Oh friend...I can SO relate on SO many levels. As you've probably read, I went from 286 to 186 in like 4 to 5 months on FTS...I was motivated and determined...then I donated a kidney and when I did that part of the testing was to double the average person's carbs a day to see how kidneys handled the stress, because carbs stress out our kidneys...whodathunkit? Once I got a taste..I couldn't go back. The good Lord knows I tried...but I couldn't. Then I got pregnant...then I almost died and I thought, well if I'm going to die I might as well enjoy the sugar ride along the way...too bad for me, not only did I not die (that's a good thing) but I couldn't get off the fricken sugar train...it turned into a daily festival of "This is my last sugar meal...I promise" and everyday I made that promise. So I gave myself two months post partum to get it together...So June 1rst came. I made a commitment...I was doing really well, then two weeks in I got in a bad position with no low-carb food at a party and caved.
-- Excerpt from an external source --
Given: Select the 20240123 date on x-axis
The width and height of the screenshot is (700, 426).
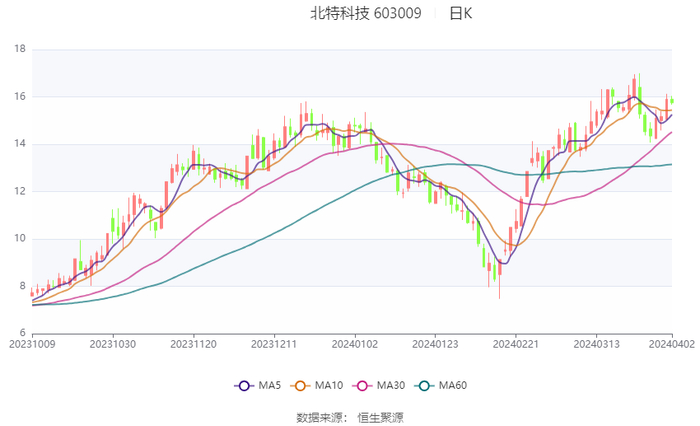Looking at the screenshot, I should [433, 344].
I tried to go back the next day...same story, stuck on the sugar train. Sigh. So for a week I did well, then not so well, and my mom and husband kept offering me food I wasn't supposed to have (I cook all the meals in this house and I'm the only one needing to
lose weight and get healthier...100 pound hubby eats whatever he wants >:O but I have to cook it). So, now I have restarted AGAIN on July 1 because I kept yo-yoing. Sigh. I know plenty about addictions, I am a licensed master level social worker (LMSW) and was addiction counselor at a methadone clinic...the same advice I gave to my clients, I now give myself. I was driving with my hubby the other day and I broke down in tears...this is kind of what I said, I'm going to share it because it might inspire someone, "I'm going to have to admit to myself, that there's always going to be a thought of just one more meal, just one more bite, just one more dessert...it's not going to go away, I must beat it into submission. It is simply my flesh rising up against me, and I must make it mind it's master. There will always be a fabulous, carb-loaded meal that is new and improved coming out, a new cake I've never tried, a new bread, something that will always be a source of temptation...each time I give into it, I pay the high cost of stomach ache, diarrhea, cramping, bloating, headaches, weight gain, and cravings. I'm going to have to get over it. I'm going to have to get over the fact that there are people (like my hubby and son) that can eat whatever they want and their body reacts differently than mine. I cannot change that...I simply must accept that I am different and thus must adhere to different lifestyle. As long as there is a restaurant open, a party, a holiday, a gathering of friends, fellowship, and food, there will be a temptation and craving...I must chose my fate and stick to it. I can only change myself, my desires, I cannot change what other people do or offer." I seriously said all of that, out loud to myself, and cried while I did it. What is different this time around? What is different July 1, than June 1...I'm a very faith based and devout person to my faith, so I had my husband pray with me and he decided to abstain from video games for 1 month and I decided I would low-carb for a whole month without going over 20 net carbs a day for a month and we prayed together and took an oath before God, and that is the ONLY reason I haven't caved. I know that I will not break an oath to my Lord...but I'll break one to myself. I figure, if I can make it a month, by then my cravings and weak moments will be lessened and I can battle against it by that point. Sometimes we have to get a little running start and some strength behind us to finish the race
You can do it...and we'll be doing it with you!